- _Datos del ejercicio_:
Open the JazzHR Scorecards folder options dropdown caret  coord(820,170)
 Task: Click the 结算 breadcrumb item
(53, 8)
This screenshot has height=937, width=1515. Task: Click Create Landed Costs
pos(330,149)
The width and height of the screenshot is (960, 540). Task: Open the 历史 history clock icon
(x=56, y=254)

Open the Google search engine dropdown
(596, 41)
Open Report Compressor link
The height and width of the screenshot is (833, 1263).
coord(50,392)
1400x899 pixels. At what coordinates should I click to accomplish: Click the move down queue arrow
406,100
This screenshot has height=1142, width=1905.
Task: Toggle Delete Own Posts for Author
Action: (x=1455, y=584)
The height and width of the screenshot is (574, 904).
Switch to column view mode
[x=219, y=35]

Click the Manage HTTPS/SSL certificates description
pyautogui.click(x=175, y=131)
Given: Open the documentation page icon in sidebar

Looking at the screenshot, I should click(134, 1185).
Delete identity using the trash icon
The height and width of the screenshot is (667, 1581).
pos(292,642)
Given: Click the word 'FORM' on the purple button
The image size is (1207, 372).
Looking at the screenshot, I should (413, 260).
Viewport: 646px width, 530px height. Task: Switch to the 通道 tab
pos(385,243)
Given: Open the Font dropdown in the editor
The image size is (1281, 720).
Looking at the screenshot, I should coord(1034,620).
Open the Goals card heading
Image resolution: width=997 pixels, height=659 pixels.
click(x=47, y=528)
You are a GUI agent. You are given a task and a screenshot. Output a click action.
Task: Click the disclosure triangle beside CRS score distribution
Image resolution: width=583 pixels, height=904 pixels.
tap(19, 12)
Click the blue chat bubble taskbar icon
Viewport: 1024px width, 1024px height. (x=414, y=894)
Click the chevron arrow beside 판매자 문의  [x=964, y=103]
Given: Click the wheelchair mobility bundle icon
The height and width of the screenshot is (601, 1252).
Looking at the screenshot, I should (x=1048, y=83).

- _Instrucciones a seguir_: Devuelve sin ningún cambio las líneas de todos los ítems anteriores.

- _Resultado del ejercicio_:
Open the JazzHR Scorecards folder options dropdown caret  coord(820,170)
 Task: Click the 结算 breadcrumb item
(53, 8)
This screenshot has height=937, width=1515. Task: Click Create Landed Costs
pos(330,149)
The width and height of the screenshot is (960, 540). Task: Open the 历史 history clock icon
(x=56, y=254)

Open the Google search engine dropdown
(596, 41)
Open Report Compressor link
The height and width of the screenshot is (833, 1263).
coord(50,392)
1400x899 pixels. At what coordinates should I click to accomplish: Click the move down queue arrow
406,100
This screenshot has height=1142, width=1905.
Task: Toggle Delete Own Posts for Author
Action: (x=1455, y=584)
The height and width of the screenshot is (574, 904).
Switch to column view mode
[x=219, y=35]

Click the Manage HTTPS/SSL certificates description
pyautogui.click(x=175, y=131)
Given: Open the documentation page icon in sidebar

Looking at the screenshot, I should click(134, 1185).
Delete identity using the trash icon
The height and width of the screenshot is (667, 1581).
pos(292,642)
Given: Click the word 'FORM' on the purple button
The image size is (1207, 372).
Looking at the screenshot, I should (413, 260).
Viewport: 646px width, 530px height. Task: Switch to the 通道 tab
pos(385,243)
Given: Open the Font dropdown in the editor
The image size is (1281, 720).
Looking at the screenshot, I should coord(1034,620).
Open the Goals card heading
Image resolution: width=997 pixels, height=659 pixels.
click(x=47, y=528)
You are a GUI agent. You are given a task and a screenshot. Output a click action.
Task: Click the disclosure triangle beside CRS score distribution
Image resolution: width=583 pixels, height=904 pixels.
tap(19, 12)
Click the blue chat bubble taskbar icon
Viewport: 1024px width, 1024px height. (x=414, y=894)
Click the chevron arrow beside 판매자 문의  [x=964, y=103]
Given: Click the wheelchair mobility bundle icon
The height and width of the screenshot is (601, 1252).
Looking at the screenshot, I should (x=1048, y=83).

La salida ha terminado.